- WORK ITEM
Could you set down exactly the lines that start at the one containing "Go back a month with the large left chevron" and end at the final line of the material below?

########

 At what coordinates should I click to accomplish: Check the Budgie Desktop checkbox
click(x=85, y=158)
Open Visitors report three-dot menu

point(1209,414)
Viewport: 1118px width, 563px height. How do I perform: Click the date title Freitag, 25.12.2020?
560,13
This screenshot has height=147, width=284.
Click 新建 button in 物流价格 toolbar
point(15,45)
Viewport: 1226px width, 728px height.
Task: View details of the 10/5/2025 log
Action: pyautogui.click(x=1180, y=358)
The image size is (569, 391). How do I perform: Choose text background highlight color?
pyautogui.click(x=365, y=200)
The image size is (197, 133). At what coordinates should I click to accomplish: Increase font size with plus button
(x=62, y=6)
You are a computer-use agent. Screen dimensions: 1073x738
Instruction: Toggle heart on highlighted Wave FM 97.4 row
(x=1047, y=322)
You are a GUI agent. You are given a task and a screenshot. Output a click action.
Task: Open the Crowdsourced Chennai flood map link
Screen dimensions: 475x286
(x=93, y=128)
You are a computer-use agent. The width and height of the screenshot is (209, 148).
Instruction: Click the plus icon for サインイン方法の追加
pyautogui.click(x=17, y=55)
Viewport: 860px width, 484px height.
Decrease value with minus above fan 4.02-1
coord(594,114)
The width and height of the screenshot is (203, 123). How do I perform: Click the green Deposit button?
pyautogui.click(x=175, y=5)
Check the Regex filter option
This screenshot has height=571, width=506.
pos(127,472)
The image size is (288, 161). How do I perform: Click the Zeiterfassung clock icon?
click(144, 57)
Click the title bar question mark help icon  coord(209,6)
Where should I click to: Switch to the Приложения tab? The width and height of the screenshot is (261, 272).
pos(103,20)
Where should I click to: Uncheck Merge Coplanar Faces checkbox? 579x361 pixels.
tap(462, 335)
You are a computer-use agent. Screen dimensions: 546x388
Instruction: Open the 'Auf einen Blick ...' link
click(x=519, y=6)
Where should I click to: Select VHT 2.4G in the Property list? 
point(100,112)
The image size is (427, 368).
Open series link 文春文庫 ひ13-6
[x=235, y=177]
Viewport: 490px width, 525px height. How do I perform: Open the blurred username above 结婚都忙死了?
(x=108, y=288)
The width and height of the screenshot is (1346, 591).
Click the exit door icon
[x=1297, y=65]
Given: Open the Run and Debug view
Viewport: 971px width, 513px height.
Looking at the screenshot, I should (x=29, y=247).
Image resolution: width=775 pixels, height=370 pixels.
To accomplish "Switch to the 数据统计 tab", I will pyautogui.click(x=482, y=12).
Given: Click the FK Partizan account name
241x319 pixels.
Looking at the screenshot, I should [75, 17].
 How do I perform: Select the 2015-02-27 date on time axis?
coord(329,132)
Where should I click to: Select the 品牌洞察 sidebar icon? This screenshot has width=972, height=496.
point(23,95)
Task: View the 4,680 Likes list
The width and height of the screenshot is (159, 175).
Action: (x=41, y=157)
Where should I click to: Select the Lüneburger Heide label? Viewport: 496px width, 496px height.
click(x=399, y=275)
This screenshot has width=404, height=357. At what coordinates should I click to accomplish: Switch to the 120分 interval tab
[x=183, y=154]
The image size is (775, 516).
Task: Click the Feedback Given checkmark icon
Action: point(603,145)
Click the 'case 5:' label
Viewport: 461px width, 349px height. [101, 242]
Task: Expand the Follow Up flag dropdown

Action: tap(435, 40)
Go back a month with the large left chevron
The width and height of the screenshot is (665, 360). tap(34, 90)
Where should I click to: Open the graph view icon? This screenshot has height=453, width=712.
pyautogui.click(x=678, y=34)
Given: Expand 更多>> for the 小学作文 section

########

- SOLUTION TO THIS PROBLEM
Go back a month with the large left chevron
The width and height of the screenshot is (665, 360). tap(34, 90)
Where should I click to: Open the graph view icon? This screenshot has height=453, width=712.
pyautogui.click(x=678, y=34)
Given: Expand 更多>> for the 小学作文 section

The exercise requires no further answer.